- _The request_
Reproduce the material below from its first line through the line containing "pyautogui.click(x=1387, y=74)", replacing "screenshot" with "screen capture" and leaving everything else unchanged.

- _Listed records_
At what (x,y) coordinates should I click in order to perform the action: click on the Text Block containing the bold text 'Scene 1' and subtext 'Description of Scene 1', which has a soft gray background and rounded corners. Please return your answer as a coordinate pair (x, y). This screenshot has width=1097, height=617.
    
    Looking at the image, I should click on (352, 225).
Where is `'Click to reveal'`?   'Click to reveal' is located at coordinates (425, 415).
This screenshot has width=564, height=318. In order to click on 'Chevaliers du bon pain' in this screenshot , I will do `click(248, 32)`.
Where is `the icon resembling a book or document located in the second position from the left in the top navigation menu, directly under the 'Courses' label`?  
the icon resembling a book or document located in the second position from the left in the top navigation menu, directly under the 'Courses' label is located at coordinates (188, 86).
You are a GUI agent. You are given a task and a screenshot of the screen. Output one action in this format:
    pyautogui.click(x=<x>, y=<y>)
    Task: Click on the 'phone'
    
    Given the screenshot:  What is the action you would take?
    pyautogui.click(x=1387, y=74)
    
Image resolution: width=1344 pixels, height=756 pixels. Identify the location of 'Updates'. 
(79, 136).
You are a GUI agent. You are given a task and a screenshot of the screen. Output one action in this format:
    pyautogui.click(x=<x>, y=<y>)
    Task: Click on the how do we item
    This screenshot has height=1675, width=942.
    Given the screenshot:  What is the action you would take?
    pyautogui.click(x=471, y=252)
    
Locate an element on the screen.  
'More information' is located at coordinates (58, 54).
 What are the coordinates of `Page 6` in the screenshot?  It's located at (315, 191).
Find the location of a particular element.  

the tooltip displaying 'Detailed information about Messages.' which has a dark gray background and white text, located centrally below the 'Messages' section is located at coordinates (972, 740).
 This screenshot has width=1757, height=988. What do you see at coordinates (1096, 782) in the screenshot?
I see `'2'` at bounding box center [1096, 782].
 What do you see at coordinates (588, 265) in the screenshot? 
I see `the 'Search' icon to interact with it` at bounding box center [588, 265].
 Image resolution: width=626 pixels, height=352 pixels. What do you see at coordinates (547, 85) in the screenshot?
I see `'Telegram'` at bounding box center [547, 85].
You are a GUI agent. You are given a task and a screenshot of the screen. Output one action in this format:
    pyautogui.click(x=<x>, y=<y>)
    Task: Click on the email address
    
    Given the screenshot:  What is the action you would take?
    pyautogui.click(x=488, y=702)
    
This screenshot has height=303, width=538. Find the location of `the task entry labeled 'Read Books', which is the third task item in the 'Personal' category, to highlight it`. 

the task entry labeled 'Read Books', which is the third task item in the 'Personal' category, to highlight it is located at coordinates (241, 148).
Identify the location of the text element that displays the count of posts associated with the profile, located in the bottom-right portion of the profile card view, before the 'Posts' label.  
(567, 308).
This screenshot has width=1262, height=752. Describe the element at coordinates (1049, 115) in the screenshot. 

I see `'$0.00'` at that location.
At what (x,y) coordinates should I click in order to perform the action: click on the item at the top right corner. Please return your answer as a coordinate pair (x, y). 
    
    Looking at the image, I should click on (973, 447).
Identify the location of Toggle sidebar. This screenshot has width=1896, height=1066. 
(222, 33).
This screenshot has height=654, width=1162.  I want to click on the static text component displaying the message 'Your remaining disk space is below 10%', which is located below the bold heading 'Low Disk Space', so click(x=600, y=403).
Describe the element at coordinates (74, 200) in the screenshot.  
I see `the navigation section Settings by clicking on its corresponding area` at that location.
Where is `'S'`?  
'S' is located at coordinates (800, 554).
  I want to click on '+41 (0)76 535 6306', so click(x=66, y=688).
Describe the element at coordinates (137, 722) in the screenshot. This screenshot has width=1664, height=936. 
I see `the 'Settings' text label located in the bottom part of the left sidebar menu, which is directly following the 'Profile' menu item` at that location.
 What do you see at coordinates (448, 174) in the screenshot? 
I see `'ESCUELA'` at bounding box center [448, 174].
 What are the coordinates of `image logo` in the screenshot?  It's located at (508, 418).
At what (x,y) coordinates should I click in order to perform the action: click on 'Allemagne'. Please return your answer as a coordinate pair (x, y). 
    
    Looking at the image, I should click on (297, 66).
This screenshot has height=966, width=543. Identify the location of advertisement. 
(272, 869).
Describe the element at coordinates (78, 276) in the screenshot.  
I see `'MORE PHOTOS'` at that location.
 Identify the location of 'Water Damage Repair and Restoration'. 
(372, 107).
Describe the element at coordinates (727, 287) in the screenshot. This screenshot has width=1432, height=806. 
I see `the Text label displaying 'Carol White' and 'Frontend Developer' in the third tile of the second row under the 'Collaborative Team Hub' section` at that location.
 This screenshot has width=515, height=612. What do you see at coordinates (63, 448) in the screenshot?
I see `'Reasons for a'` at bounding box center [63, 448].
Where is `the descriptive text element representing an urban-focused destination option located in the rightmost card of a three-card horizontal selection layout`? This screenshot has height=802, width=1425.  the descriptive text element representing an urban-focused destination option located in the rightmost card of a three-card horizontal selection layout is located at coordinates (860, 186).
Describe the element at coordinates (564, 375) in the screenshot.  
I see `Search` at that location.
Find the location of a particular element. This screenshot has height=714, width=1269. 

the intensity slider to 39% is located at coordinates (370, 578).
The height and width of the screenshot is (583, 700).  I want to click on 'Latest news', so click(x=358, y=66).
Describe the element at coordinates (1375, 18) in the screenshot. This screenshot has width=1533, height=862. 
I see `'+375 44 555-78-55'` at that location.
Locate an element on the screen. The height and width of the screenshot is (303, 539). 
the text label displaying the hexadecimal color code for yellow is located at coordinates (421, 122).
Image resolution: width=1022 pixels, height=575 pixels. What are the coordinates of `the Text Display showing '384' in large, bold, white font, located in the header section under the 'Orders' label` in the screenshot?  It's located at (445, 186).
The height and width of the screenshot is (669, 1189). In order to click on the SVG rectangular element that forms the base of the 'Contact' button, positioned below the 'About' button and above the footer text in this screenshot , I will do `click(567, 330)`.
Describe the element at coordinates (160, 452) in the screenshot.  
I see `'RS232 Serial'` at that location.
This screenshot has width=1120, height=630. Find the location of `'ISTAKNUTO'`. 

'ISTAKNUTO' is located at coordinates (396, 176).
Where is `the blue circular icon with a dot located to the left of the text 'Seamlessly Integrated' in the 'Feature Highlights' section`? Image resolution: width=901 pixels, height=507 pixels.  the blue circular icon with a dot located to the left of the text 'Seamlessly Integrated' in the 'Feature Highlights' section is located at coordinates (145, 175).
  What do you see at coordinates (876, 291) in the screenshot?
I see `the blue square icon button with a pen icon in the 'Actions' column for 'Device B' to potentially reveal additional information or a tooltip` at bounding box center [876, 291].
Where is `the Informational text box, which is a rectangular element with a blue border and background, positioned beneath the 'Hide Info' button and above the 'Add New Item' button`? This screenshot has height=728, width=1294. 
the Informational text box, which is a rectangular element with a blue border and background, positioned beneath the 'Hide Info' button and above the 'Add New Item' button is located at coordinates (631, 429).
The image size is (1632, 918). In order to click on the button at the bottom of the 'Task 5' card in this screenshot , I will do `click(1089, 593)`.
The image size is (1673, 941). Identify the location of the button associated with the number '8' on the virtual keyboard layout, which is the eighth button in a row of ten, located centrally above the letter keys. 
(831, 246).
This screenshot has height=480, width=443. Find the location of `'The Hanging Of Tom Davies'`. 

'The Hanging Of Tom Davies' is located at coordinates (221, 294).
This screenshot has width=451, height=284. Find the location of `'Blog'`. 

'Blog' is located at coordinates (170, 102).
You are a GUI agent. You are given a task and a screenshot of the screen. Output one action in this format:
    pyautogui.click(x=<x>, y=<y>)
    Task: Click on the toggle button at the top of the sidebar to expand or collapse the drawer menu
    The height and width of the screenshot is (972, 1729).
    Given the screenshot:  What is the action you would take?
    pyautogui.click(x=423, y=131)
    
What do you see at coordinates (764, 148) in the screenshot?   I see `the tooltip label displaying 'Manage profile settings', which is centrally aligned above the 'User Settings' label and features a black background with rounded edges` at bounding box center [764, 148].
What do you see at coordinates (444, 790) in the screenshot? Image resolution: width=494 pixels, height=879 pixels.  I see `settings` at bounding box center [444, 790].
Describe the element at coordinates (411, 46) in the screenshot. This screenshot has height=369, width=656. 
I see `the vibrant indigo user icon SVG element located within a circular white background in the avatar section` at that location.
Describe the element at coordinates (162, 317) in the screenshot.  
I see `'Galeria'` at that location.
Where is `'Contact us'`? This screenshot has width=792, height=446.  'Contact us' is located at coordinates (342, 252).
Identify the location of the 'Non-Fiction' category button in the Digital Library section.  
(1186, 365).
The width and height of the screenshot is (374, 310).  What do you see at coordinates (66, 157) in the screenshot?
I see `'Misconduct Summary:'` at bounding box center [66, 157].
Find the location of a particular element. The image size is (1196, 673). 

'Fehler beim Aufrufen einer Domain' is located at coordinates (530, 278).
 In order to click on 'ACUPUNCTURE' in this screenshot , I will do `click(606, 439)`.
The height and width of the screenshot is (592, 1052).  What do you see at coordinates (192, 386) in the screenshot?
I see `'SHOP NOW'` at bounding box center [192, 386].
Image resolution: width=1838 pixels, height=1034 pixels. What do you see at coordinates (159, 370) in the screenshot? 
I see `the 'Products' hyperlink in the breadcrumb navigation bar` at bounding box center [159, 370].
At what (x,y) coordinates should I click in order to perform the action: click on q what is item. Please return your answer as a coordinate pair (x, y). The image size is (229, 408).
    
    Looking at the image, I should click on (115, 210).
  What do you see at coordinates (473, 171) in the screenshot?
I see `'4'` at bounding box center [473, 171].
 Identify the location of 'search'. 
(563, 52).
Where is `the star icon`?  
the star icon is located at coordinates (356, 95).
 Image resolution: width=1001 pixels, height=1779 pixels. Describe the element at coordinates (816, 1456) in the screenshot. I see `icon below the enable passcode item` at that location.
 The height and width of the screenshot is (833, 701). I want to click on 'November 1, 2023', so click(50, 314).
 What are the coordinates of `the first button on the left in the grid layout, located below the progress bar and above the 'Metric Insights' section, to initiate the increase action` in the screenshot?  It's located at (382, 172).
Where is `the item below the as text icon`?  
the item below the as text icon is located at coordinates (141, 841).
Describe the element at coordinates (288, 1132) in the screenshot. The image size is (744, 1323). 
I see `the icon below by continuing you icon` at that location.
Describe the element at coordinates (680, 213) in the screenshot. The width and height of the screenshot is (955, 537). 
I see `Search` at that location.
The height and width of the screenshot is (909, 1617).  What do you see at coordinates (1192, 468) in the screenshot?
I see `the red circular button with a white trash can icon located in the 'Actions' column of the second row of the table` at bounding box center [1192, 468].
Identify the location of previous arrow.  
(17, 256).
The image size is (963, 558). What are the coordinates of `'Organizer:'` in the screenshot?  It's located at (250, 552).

- _Written solution_
At what (x,y) coordinates should I click in order to perform the action: click on the Text Block containing the bold text 'Scene 1' and subtext 'Description of Scene 1', which has a soft gray background and rounded corners. Please return your answer as a coordinate pair (x, y). This screen capture has width=1097, height=617.
    
    Looking at the image, I should click on (352, 225).
Where is `'Click to reveal'`?   'Click to reveal' is located at coordinates (425, 415).
This screen capture has width=564, height=318. In order to click on 'Chevaliers du bon pain' in this screen capture , I will do `click(248, 32)`.
Where is `the icon resembling a book or document located in the second position from the left in the top navigation menu, directly under the 'Courses' label`?  
the icon resembling a book or document located in the second position from the left in the top navigation menu, directly under the 'Courses' label is located at coordinates (188, 86).
You are a GUI agent. You are given a task and a screen capture of the screen. Output one action in this format:
    pyautogui.click(x=<x>, y=<y>)
    Task: Click on the 'phone'
    
    Given the screen capture:  What is the action you would take?
    pyautogui.click(x=1387, y=74)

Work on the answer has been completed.